Page Dickey’s new home, Church House in Connecticut, was built in the 18th century as a Methodist church. Towering above it is huge Acer saccharum, a “great and glorious sugar maple with furrowed bark streaked with black green moss” that is within touching distance of Page’s third-floor study window.

When Page and Bosco arrived at Church House the pool garden already benefited from a hardy hydrangea theme with Hydrangea arborescens ‘Annabelle’ and Hydrangea paniculata cultivars ‘Limelight’ and ‘Tardiva’. To these cool whites Page has added two deep-pink Hydrangea paniculata cultivars, ‘Quick Fire’ and ‘Fire Light’, the fern-leaved Hydrangea arborescens ‘Green Dragon’, and two early bloomers, Hydrangea paniculata Little Lamb (= ‘Lammetje’) and Hydrangea ‘Dharuma’.

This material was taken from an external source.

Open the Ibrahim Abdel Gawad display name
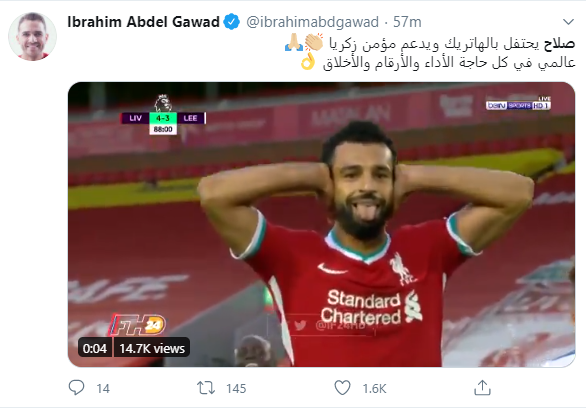Viewport: 586px width, 415px height. coord(144,22)
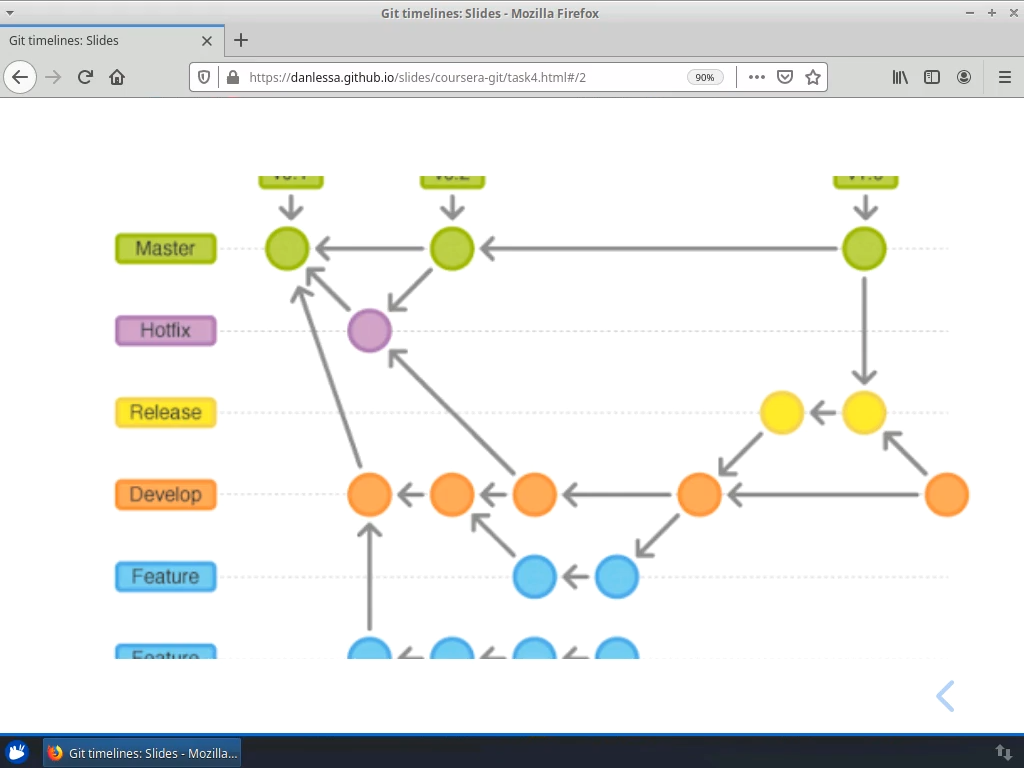Viewport: 1024px width, 768px height.
Task: Expand page actions three-dot menu
Action: tap(756, 77)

A cedar post and rail fence, creates a rustic enclosure for the pool garden. In front of it, the carpet of pink-flowering anemones pre-dates Page, but she believes it is the pretty but slightly thuggish Anemone x hybrida ‘Robustissima’, which she has discovered is named with good reason.

A burst of bright-orange Rudbeckia subtomentosa is woven into the pinks and whites of the pool enclosure beds where the mildew-free Phlox paniculata ‘David’ joins hydrangeas and anemones.

Fence posts and wigwams for sweet peas are made from the native cedar found in the Church House woods. Here in the cutting garden rudbeckias, zinnias, dahlias and cosmos grow in rows for the exuberant arrangements Page places throughout the house.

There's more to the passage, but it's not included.